_Task item_
From the records below, copy the lines that include "Image".
Data extract START
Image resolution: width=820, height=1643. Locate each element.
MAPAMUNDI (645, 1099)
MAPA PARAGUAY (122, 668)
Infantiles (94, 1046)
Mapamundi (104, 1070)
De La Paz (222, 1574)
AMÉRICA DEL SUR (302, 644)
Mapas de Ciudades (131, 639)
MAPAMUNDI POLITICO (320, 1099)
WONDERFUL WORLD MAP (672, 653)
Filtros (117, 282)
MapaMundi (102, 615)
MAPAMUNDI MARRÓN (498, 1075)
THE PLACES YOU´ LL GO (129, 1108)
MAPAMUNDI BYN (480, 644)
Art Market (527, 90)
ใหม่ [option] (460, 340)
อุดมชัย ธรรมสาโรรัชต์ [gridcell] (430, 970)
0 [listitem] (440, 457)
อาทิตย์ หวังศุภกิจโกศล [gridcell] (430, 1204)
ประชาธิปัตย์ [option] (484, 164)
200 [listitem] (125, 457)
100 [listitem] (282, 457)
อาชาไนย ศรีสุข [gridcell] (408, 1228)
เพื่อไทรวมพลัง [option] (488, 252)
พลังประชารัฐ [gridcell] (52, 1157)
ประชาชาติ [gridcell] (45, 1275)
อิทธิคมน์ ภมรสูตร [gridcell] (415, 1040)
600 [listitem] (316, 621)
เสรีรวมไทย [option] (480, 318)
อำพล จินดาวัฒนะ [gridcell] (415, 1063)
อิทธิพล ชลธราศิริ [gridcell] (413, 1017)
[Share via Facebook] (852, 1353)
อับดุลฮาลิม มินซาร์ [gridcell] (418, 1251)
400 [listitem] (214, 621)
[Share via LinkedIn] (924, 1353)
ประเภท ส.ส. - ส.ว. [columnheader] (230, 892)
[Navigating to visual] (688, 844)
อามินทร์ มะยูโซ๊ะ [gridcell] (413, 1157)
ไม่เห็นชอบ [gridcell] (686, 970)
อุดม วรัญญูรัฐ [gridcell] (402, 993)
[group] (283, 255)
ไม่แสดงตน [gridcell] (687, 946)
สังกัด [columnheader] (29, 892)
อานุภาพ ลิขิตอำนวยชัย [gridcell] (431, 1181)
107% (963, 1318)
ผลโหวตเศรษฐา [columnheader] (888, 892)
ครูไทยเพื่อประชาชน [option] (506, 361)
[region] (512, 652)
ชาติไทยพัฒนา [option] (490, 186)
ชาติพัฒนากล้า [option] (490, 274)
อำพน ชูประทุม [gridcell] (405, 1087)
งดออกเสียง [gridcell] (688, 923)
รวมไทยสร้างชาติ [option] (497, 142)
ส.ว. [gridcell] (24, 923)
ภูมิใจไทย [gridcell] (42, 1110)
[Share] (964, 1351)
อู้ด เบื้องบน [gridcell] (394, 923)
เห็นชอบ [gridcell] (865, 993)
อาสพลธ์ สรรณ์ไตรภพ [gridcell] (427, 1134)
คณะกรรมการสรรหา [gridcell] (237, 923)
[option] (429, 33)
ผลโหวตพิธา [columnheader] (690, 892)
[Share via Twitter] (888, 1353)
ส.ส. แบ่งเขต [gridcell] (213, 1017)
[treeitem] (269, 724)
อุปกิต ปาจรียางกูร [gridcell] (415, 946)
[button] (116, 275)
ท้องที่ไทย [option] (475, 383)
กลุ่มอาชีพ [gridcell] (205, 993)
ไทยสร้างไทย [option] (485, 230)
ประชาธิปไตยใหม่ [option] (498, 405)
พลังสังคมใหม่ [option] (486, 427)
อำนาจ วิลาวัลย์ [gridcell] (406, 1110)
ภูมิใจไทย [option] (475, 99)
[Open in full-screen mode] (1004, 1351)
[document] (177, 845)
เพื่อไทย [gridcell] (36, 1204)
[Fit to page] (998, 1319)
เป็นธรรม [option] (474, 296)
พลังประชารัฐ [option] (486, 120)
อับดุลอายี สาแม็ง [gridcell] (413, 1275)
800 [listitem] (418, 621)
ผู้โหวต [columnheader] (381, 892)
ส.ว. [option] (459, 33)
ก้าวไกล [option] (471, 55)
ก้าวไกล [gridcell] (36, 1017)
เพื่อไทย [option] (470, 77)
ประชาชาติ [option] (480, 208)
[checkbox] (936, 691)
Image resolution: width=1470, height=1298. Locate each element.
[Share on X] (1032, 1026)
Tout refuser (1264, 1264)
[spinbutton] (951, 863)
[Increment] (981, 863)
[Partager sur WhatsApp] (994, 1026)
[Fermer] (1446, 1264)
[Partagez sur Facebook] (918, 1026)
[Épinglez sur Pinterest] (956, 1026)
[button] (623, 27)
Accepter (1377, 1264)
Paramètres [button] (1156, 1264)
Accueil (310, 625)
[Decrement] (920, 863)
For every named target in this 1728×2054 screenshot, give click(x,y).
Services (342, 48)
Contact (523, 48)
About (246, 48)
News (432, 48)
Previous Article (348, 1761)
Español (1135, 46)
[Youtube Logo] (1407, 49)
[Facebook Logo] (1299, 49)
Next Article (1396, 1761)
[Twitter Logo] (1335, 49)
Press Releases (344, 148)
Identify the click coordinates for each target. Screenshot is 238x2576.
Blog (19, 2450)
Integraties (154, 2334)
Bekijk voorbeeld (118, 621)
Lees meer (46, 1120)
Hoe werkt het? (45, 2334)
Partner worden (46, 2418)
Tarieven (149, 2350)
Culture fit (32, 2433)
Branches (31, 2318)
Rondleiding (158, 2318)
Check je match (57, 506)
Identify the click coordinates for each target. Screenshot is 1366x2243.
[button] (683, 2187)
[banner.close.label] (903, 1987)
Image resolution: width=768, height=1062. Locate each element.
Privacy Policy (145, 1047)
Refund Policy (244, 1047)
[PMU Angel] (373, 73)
Data extract END
_Exercise response_
Image resolution: width=820, height=1643. Locate each element.
Image resolution: width=1470, height=1298. Locate each element.
Image resolution: width=768, height=1062. Locate each element.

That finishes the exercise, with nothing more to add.